I really like how Universal plumbs its catalog for titles to make direct to video sequels. It’s a good way to give movies that wouldn’t generate theatrical sequels solid follow ups like Hard Target and Kindergarten Cop. I’m pleased they’re extending this practice beyond Scorpion Kings and Death Races to their prestige titles like Backdraft. I guess advances in CGI fire made Backdraft 2 feasible. They do weekly TV shows about firemen now.
Although the opening scene of Backdraft 2 doesn’t show an actual blaze, only the hoses and charred aftermath. So they work around it but save the good effects for the set pieces. Arson investigator Sean McCaffrey (Joe Anderson) can tell a burned body was murdered before the fire. He also wears his dad’s coat to the scenes.
In a way, Sean fills both the Robert De Niro and Kurt Russell roles. He’s the son of Russell’s character but conducts the arson investigation like De Niro’s. There’s a lot of fire tech talk and the finale of Backdraft plays a significant role in the emotional backstory of Sean and Brian (William Baldwin)’s relationship.

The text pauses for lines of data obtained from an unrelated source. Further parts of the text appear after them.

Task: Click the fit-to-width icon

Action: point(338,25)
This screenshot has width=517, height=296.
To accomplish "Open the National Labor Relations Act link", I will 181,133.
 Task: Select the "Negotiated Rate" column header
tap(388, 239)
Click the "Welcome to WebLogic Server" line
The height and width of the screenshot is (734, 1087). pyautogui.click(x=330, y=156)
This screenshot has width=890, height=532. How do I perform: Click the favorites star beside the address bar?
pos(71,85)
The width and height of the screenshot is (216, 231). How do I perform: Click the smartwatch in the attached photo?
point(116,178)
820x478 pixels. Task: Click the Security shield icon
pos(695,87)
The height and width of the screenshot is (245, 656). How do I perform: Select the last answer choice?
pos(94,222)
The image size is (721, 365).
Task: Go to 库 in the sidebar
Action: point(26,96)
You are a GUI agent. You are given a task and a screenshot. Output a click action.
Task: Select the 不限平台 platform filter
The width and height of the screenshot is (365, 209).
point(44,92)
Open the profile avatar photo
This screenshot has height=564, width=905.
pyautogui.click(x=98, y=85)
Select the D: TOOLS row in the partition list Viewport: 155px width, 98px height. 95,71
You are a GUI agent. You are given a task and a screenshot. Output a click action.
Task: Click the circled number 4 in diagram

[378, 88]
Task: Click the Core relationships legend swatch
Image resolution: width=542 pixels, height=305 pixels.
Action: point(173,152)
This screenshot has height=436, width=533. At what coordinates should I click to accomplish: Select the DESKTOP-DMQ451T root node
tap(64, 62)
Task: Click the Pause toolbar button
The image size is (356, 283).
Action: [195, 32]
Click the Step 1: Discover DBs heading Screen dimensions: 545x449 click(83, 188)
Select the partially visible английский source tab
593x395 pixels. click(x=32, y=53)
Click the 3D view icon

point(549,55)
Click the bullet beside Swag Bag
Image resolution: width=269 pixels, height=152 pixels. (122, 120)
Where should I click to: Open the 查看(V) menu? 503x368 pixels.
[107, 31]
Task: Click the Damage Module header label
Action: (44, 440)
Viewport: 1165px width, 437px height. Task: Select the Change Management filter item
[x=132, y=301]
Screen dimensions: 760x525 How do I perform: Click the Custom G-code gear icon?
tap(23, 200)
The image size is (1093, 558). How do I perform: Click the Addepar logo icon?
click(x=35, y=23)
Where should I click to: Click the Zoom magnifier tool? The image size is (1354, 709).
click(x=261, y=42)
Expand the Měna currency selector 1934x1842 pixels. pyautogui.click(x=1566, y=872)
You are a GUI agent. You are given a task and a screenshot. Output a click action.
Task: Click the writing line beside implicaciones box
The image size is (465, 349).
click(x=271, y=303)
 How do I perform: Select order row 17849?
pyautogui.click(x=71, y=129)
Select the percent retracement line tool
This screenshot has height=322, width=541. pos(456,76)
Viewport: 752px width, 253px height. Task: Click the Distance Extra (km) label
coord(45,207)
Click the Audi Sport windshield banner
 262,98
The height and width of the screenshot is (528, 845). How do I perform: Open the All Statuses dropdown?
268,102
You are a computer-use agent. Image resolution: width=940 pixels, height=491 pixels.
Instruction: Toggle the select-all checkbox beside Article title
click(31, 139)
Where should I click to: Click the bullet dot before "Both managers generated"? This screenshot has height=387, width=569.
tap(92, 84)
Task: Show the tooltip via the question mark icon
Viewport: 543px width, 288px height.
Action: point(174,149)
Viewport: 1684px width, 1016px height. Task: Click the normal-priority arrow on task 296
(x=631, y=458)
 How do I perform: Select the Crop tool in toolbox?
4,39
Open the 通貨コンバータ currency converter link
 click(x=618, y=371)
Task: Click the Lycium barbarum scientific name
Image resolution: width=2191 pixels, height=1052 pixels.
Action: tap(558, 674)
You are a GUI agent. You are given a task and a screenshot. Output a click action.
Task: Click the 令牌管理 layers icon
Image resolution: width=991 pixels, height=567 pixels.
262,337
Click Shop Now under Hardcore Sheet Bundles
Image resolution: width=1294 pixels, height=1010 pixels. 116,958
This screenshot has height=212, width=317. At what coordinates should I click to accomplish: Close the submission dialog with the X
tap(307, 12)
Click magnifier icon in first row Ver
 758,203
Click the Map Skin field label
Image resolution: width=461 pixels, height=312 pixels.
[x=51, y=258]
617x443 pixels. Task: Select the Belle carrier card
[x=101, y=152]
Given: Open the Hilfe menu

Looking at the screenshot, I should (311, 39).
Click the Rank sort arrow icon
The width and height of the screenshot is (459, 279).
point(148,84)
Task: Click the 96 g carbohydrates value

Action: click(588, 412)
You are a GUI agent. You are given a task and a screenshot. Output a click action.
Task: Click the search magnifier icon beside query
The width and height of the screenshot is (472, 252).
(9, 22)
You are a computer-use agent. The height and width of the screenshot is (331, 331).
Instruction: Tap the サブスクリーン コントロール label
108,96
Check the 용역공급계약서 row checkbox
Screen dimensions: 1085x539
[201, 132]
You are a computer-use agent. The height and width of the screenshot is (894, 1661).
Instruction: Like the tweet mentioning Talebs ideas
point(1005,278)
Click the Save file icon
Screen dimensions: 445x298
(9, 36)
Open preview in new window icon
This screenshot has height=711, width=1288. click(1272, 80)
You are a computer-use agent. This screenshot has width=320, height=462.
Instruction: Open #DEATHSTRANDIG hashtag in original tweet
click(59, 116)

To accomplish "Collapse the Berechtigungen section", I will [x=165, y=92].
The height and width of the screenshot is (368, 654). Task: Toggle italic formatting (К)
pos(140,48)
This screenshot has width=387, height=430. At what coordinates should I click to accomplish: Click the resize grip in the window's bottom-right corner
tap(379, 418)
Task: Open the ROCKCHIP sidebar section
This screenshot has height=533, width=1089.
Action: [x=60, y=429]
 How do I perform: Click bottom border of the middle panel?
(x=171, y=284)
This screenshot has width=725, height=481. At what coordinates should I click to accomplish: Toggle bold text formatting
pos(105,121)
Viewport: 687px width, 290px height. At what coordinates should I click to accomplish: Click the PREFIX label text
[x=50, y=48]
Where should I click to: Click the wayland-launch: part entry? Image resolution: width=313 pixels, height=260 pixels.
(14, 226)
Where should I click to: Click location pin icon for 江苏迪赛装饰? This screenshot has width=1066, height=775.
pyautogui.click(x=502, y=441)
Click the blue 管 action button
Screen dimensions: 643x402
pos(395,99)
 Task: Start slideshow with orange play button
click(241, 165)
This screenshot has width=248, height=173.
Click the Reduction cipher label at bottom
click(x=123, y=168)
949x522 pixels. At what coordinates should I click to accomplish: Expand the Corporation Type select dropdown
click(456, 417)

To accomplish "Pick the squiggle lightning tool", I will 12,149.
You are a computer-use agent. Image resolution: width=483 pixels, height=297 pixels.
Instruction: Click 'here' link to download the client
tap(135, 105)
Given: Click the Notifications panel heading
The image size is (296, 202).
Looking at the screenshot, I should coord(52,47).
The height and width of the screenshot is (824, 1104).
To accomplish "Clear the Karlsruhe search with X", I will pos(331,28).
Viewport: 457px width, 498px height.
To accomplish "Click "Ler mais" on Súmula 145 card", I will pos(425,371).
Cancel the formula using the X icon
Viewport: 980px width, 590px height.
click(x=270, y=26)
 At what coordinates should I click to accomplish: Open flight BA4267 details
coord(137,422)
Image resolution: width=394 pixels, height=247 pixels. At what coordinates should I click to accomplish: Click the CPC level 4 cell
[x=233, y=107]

It’s nice that they tied it in. They could have made Backdraft 2 a completely standalone arson story but they cared enough to deal with the original nearly 30 years later. Even actors who don’t return, their characters are acknowledged.
CGI fire looks like CGI fire but what are you gonna do? They wouldn’t make a theatrical movie with practical fire anymore either. Howard made the definitive practical fire movie with the original. Fire deaths are a bit more gruesome in the sequel, and yes, we get to see the smoke billowing out and back under the door for the backdraft. There may be a practical blast or two.
Backdraft 2 is a lot of investigating and interviewing but so was the original. Everyone remembers the fires but it’s still a mystery. When Sean visits Ronald Bartel (Donald Sutherland) he’s still compelling as an arsonist Hannibal Lecter. His burn scars are gone but the man is 83. I don’t blame him for not sitting through prosthetic makeup again.
Ron Howard doesn’t have anything to worry about here, but since he never made a Backdraft 2, the sequel we got is a worthwhile continuation of the McCaffrey family.